* [TEXT PASSAGE]:
********

When computing target salience, we averaged all pixels within a target's boundary. Icon salience did not differ (ANOVA, p = 0.59) between the 3-, 4-, and 5-target conditions (mean saliency ± SD = 1.25 ± 0.05, 1.21 ± 0.05, and 1.18 ± 0.04, respectively). Positional error was defined as the straight-line distance between a target's veridical position and where a participant placed it during the recall phase. The time in which a participant attended to a target was defined as the number of eye-tracking datum within 1° of the target's edge, multiplied by the sampling rate of the eye tracker.
We used t tests to determine statistical significance. When using a t test to ascertain changes in slope, we subtracted the slope within participants (e.g., 3-target slope from 4-target slope) and compared the difference across participants. p < 0.05 was considered significant.
Results
To test if the visual salience of an object affected performance in an object–place memory test, we asked 12 participants to memorize the spatial location of 3–5 unique icons and then recall their position after a 4 s delay. We began our analysis by averaging the data within a set. As expected, the positional error increased with the number of target icons (ANOVA, p < 0.001). On average, it equaled 2.12 ± 0.30 cm, 2.58 ± 0.24 cm, and 3.35 ± 0.47 cm in the 3-, 4-, and 5-target conditions, respectively (where the ± interval equals the 95% confidence interval of the mean).
Within a target condition, we found that average error was negatively correlated with target salience (Fig. 3A). The slope (Fig. 3B) of a linear fit was significantly different from 0 in the 4- (t test, p < 0.001) and 5-target (t test, p = 0.011) conditions (slope = −0.489 ± 0.188 cm and −0.859 ± 0.551 cm, respectively). It was not significantly different from 0 in the 3-target condition (t test, p = 0.33; slope = −0.190 ± 0.370 cm). Positional error was also correlated with a target's salience rank, where rank was calculated within an image and then averaged across images (Fig. 3C). The slope (Fig. 3D) of a linear fit was significantly different from 0 in the 4- (t test, p = 0.046) and 5-target (t test, p = 0.005) condition (slope = −0.086 ± 0.079 cm and −0.191 ± 0.105 cm, respectively). Once again, it was not significantly different from 0 (t test, p = 0.32) in the 3-target condition (slope = 0.078 ± 0.144 cm). In addition, we found that the (absolute) slope (Fig. 3A) increased with increasing task difficulty, as quantified by the average positional error within a set (Fig. 4). This trend was well fit by a line (r2 = 0.92); the slope of the fit was significantly different from 0 (generalized linear model, p < 0.001). In general, then, as performance decreased (as the error, on average, increased), the overall relationship between error and salience became more pronounced.
In the recall phase, the map could reappear (the map-on condition) or not (the map-off condition). We asked if a participant's ability to recall the position of an icon was affected by the retrieval condition (on or off). Within a target condition, we found that the error, on average, was larger in the map-off condition than the map-on condition; it was significantly larger in the 4-target condition (error = 2.30 ± 0.20 cm and 2.86 ± 0.22 cm in the map-on and map-off condition, respectively; t test, p = 0.002). The difference was nearly significant in the 3-target (error = 1.93 ± 0.34 cm and 2.31 ± 0.21, respectively; t test, p = 0.065) and 5-target conditions (error = 3.20 ± 0.25 cm and 3.49 ± 0.27 cm, respectively; t test, p = 0.10). In either condition, the relationship between error and salience was the same as in Figure 3 (combined map-on and map-off). The slope of a linear fit was indistinguishable regardless of the retrieval condition (p = 0.70, 0.30, and 0.26 in the 3-, 4-, and 5-target condition, respectively). In addition, no single slope was significantly different from the combined map-on, map-off data previously reported in Figure 3 (t test, p > 0.25 for all).

********

* [DESCRIPTION OF THE TASK]: Decide whether each statement below agrees with the passage on salience and object-place memory, answering yes or no and quoting the deciding words. 1. The average positional error in the 5-target condition was 3.35 cm. 2. The slope of error against target salience differed significantly from 0 in the 3-target condition. 3. In the 4-target condition, the error was significantly larger with the map off than with the map on.

* [MATERIAL]:

********

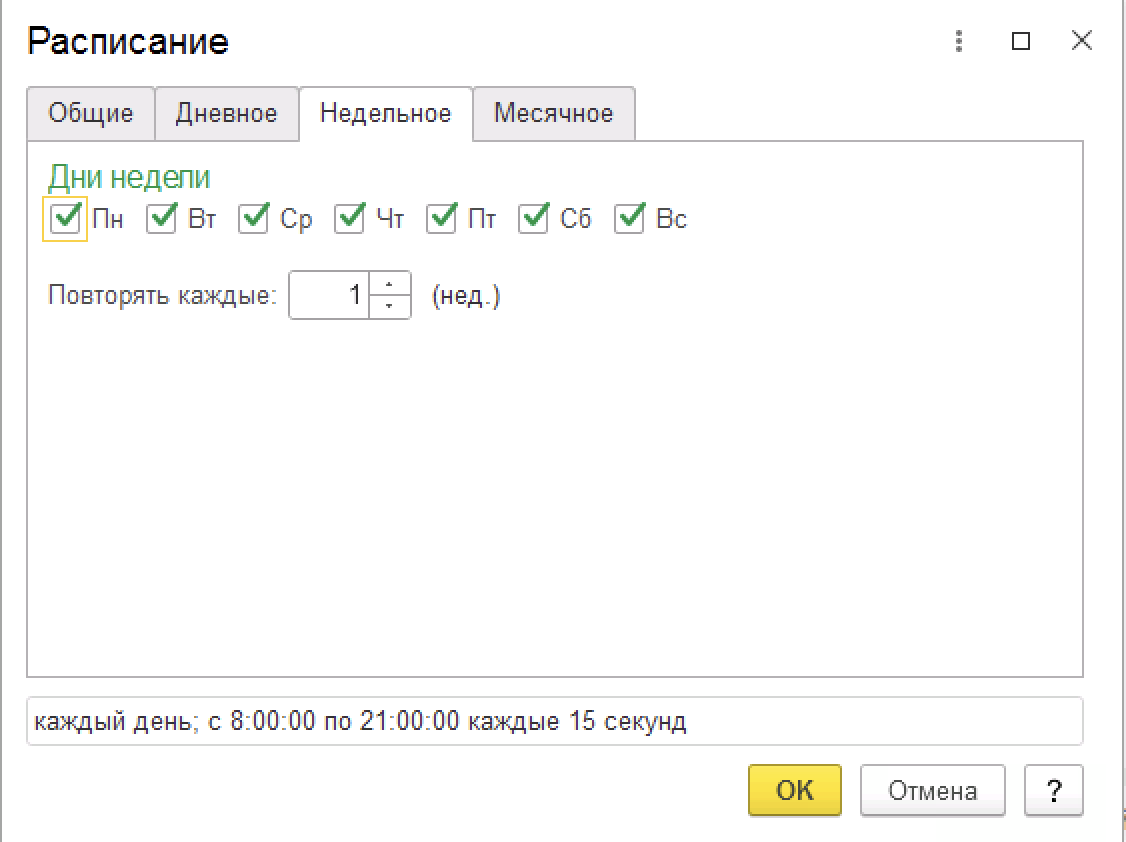Image resolution: width=1126 pixels, height=842 pixels.
Task: Switch to the Общие tab
Action: click(x=91, y=113)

********

* [OUTPUT]:
1. Yes: "3.35 ± 0.47 cm in the 3-, 4-, and 5-target conditions, respectively"
2. No: "It was not significantly different from 0 in the 3-target condition"
3. Yes: "it was significantly larger in the 4-target condition"